Genetics and temperament also play a role. People who are generally more anxious or who have family members with phobias are more likely to develop one themselves. And sometimes, phobias form indirectly. A child who watches a parent react with visible fear to large ships or buildings may internalize that response without ever having a frightening experience of their own.

Related Fears That Overlap

Megalophobia shares territory with several related phobias. Thalassophobia, the fear of deep or open water, often involves dread about the sheer vastness of the ocean. Submechanophobia, the fear of submerged man-made objects like shipwrecks or underwater turbines, combines the unease of large objects with the disorientation of water. In many cases, these fears are essentially megalophobia in a specific context. The common thread is the visceral sense of being dwarfed by something incomprehensibly large.

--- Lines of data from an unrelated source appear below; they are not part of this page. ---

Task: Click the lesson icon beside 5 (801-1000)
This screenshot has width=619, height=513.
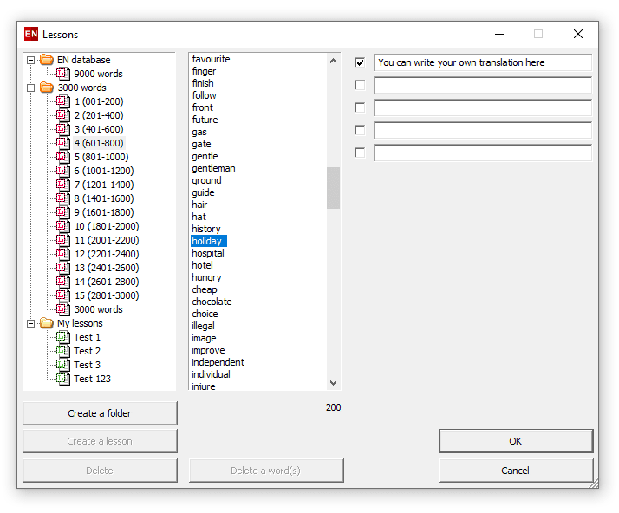Action: [62, 157]
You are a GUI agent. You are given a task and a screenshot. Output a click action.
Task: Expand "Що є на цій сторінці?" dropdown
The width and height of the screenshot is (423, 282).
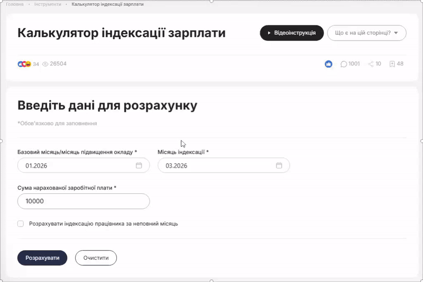(366, 33)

If fog, smoke, or dust obscures the full size of an object, making it feel even more enormous and undefined, that can intensify the response. Partial visibility leaves the brain to fill in the gaps, and an anxious brain tends to fill them with something worse than reality.

Treatment Options

The most effective treatment for specific phobias is exposure therapy, a structured process where you gradually face your fear in controlled, manageable steps. For megalophobia, this might start with looking at photos of large objects, then watching videos, then visiting a large building from a comfortable distance, and slowly working closer over time. The goal isn’t to eliminate the feeling entirely but to teach your nervous system that the trigger isn’t actually dangerous, reducing the panic response with each exposure.

Cognitive behavioral therapy (CBT) is often used alongside exposure work. CBT helps you identify the specific thoughts driving the fear (“that building could collapse on me,” “I’m going to be swallowed up”) and challenge them with more realistic assessments. Over time, this rewires the automatic thought patterns that fuel the anxiety.

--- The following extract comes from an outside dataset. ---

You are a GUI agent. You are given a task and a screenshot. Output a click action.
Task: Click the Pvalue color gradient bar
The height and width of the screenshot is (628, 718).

Managing Panic in the Moment

When a fear response hits, grounding techniques can help pull you out of the spiral. One widely used method is the 5-4-3-2-1 technique: identify five things you can see, four you can touch, three you can hear, two you can smell, and one you can taste. This forces your attention away from the perceived threat and back into your immediate sensory reality.

Simpler strategies work too. Clenching your fists tightly for a few seconds and then releasing them gives your body a physical outlet for the tension. Deep breathing, where you focus on the sensation of air moving in and out of your nostrils, activates the body’s calming response. Even running warm or cool water over your hands can interrupt the panic cycle. These aren’t cures, but they can shorten the duration and intensity of a fear response enough to get through the moment.

Repeating short, grounding statements to yourself also helps: “I am safe right now,” or “This feeling will pass.” The key is speaking to yourself with the same calm tone you’d use with a frightened child, because that’s essentially what your nervous system needs in that moment.